A Corte de Apelação da Organização Nacional Antidoping da Itália (Nado) acatou um recurso da biatleta Rebecca Passler, que havia sido suspensa provisoriamente após testar positivo para a substância letrozol, e permitiu sua participação nas Olimpíadas de Inverno de Milão-Cortina.
Segundo a Federação Italiana de Esportes de Inverno (Fisi), o tribunal reconheceu a aparente plausibilidade da argumentação de Passler, que alega contaminação “involuntária”.
A biatleta havia testado positivo para letrozol em um exame realizado no fim de janeiro e recebido um gancho provisório em 2 de fevereiro, poucos dias antes do início das Olimpíadas de Inverno.
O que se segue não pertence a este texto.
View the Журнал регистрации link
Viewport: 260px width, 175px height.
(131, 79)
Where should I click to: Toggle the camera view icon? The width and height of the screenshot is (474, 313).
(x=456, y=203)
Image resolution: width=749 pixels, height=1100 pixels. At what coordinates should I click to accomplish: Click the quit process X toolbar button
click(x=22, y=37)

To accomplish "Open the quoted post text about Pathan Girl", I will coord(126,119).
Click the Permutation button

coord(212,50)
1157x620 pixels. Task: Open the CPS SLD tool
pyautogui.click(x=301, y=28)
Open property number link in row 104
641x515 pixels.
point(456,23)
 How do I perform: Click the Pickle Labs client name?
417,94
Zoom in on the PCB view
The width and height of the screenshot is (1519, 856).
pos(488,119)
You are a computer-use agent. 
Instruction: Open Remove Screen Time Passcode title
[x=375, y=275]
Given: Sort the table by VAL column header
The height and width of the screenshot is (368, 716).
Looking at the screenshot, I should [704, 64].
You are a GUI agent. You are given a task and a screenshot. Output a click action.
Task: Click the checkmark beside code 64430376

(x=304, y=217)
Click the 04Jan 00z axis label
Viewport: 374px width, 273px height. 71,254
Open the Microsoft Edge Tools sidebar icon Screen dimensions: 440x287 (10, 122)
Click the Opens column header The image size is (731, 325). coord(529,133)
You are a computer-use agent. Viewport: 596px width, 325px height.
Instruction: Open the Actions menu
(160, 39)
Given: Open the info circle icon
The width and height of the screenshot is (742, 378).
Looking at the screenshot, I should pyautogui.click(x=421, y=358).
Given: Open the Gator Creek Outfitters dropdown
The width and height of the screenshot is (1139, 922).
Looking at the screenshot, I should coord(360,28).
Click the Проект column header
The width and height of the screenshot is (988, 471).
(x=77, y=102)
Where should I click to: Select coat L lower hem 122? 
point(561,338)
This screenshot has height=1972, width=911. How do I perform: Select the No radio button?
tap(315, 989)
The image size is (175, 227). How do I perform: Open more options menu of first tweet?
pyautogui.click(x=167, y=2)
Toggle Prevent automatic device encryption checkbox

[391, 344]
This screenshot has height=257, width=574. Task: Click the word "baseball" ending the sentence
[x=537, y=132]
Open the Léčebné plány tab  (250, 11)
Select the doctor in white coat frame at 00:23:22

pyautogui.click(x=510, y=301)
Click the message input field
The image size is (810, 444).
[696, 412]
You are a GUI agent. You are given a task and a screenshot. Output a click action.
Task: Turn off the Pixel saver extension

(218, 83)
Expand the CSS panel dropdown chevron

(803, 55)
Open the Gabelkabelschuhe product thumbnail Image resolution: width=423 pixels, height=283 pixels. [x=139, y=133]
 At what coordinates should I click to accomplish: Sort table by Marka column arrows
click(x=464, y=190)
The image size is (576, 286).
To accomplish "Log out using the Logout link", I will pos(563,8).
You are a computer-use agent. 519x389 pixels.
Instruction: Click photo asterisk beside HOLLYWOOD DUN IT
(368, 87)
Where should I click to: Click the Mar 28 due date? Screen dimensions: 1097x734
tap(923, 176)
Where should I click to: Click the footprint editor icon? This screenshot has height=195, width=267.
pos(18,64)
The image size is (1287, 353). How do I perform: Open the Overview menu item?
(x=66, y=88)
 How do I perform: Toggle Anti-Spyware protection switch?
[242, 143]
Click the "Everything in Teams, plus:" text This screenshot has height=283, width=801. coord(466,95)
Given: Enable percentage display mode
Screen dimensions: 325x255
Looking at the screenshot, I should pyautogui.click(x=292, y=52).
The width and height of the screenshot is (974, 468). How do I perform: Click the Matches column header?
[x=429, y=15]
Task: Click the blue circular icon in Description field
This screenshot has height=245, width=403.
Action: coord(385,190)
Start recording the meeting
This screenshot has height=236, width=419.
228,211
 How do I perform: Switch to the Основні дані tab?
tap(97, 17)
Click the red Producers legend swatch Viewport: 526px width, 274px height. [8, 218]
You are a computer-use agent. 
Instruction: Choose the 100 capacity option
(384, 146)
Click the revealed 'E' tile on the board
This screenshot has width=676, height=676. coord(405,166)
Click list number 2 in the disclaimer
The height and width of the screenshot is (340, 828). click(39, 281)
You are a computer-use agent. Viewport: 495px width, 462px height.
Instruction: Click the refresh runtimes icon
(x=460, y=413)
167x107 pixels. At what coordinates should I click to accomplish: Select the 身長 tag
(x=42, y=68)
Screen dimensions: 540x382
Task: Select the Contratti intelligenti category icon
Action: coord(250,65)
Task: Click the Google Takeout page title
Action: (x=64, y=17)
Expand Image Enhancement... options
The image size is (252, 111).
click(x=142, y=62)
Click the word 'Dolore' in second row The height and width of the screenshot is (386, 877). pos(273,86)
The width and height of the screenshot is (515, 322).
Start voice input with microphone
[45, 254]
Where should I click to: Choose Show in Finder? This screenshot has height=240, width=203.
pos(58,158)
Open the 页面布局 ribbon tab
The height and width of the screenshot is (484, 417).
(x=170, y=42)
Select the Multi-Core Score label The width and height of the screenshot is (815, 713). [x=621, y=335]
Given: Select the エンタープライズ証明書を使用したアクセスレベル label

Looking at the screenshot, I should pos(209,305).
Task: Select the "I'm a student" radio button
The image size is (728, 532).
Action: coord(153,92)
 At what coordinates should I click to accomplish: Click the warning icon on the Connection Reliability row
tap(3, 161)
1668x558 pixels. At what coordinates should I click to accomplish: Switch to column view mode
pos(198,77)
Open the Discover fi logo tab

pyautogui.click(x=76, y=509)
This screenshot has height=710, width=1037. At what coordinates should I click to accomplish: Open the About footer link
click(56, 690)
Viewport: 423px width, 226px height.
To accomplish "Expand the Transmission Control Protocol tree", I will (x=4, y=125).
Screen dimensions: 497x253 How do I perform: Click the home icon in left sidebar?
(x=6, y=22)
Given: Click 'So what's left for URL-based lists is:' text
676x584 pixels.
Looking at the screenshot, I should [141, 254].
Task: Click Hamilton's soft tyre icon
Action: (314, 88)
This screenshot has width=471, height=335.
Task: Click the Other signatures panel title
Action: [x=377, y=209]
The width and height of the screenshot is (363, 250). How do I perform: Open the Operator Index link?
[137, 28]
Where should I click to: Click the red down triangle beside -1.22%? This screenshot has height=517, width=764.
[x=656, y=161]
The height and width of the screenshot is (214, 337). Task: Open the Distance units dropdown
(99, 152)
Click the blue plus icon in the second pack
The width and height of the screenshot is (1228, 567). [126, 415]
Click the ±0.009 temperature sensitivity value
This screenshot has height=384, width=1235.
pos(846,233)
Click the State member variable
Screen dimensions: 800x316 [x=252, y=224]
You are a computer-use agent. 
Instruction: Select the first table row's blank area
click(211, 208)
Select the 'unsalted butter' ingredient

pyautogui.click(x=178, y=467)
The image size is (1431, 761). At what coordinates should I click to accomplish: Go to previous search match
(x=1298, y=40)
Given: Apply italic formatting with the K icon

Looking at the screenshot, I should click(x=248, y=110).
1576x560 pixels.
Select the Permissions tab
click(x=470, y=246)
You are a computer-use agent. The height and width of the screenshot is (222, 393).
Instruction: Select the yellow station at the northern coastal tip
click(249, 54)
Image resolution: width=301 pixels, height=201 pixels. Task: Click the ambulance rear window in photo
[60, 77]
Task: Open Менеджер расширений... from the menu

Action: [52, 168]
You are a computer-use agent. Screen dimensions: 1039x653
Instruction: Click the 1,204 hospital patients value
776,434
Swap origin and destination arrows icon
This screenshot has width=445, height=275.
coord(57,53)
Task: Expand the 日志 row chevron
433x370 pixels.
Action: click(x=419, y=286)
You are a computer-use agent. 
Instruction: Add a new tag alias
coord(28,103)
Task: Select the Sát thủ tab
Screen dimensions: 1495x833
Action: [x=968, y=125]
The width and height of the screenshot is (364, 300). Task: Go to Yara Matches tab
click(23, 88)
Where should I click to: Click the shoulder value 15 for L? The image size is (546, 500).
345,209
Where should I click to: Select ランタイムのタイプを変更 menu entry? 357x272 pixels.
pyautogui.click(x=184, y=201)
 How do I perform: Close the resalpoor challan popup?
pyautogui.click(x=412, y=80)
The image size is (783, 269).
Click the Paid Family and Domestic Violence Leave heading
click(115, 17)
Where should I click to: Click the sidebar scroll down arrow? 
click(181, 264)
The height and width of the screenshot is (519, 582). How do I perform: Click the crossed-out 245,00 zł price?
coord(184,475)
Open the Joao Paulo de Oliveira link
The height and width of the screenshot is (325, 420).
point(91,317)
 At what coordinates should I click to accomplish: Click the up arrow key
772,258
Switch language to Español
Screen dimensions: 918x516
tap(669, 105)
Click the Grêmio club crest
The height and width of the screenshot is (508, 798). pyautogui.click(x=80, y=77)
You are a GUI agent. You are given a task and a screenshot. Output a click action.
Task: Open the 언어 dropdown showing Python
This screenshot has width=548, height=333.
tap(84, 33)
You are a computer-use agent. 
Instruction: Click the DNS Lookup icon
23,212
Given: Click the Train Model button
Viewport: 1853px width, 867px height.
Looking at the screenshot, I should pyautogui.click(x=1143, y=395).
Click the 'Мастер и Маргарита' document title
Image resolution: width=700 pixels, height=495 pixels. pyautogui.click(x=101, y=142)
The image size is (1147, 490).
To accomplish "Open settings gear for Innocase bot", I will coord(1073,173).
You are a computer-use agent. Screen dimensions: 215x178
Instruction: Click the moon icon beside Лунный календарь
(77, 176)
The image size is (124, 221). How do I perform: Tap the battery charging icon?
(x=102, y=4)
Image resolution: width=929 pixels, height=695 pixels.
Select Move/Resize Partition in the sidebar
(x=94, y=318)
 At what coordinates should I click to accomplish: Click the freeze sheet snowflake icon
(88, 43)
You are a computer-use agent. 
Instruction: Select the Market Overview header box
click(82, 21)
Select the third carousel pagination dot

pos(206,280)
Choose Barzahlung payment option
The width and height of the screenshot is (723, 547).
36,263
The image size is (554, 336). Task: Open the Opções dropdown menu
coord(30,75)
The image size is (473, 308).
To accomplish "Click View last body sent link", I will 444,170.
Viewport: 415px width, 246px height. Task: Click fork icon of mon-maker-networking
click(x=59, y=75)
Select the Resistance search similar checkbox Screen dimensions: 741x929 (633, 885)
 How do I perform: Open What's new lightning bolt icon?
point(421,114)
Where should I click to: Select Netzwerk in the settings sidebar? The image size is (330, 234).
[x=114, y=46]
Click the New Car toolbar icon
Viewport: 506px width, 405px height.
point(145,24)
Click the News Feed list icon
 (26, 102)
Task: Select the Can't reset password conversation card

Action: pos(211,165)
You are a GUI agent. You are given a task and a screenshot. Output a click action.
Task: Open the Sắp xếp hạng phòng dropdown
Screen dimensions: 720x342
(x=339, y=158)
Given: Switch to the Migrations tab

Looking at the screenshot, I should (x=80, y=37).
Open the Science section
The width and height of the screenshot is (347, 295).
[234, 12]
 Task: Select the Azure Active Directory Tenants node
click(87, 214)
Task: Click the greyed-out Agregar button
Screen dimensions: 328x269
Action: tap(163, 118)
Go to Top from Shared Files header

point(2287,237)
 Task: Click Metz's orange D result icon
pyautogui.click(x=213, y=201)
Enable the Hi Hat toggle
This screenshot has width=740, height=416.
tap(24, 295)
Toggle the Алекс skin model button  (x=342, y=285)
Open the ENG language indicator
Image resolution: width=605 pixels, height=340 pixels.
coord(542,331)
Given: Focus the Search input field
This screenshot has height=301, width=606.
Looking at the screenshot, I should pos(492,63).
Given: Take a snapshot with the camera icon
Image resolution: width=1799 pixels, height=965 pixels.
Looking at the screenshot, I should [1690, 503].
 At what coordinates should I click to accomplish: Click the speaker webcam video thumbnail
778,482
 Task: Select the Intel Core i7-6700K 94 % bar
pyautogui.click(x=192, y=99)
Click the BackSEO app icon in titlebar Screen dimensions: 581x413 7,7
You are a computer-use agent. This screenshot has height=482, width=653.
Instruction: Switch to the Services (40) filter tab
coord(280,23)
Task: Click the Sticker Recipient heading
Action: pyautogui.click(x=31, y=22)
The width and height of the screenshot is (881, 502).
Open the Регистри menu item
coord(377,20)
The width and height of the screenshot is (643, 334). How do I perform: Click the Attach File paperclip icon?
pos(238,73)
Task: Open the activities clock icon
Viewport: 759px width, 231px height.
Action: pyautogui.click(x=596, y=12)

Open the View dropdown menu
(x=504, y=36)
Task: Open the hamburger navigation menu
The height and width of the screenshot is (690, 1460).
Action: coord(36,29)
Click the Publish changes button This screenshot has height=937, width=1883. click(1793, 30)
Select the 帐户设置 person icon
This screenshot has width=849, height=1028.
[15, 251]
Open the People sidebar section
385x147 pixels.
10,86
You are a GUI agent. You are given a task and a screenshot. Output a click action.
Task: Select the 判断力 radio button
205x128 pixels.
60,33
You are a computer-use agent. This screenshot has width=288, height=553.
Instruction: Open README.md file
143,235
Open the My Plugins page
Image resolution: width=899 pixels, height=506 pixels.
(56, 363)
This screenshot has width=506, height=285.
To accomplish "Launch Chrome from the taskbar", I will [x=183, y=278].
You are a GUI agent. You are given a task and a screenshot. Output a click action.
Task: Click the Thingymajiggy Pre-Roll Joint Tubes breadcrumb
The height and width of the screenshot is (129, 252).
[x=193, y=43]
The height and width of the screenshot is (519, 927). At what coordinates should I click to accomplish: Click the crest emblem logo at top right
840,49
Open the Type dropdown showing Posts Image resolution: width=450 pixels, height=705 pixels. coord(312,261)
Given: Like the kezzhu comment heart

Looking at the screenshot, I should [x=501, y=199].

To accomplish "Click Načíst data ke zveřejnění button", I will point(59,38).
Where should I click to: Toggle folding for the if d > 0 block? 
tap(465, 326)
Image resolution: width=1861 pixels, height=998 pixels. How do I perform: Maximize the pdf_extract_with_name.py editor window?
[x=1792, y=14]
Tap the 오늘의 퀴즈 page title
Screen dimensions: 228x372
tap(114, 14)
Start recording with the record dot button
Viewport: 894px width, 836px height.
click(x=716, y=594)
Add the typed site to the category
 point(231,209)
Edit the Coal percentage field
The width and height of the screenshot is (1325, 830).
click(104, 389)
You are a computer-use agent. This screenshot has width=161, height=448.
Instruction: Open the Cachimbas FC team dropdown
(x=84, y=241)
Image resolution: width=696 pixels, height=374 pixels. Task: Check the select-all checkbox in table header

Esse medicamento é proibido pela Agência Mundial Antidoping (Wada) por estar associado ao uso de esteroides anabolizantes e ao aumento da testosterona, uma vez que é um inibidor da aromatase, enzima que converte esse hormônio andrógeno em estradiol.
“Foram dias muito difíceis, mas sempre acreditei na minha boa fé. Agradeço a todos aqueles que me ajudaram, e agora posso finalmente voltar a me concentrar 100% no biatlo”, declarou Passler, que se juntará à equipe italiana na próxima segunda-feira (16).
Quando ela for reintegrada, faltarão duas provas no programa feminino do biatlo: revezamento 4 x 6 quilômetros, em 18 de fevereiro, e 12,5 quilômetros com largada em massa, no dia 21, mas sua participação dependerá do comando técnico do time azzurro.
Passler tem 24 anos e participa das Olimpíadas de Inverno pela primeira vez. Ela é sobrinha de Johann Passler, dono de duas medalhas olímpicas de bronze no biatlo, modalidade que une esqui cross-country e tiro esportivo.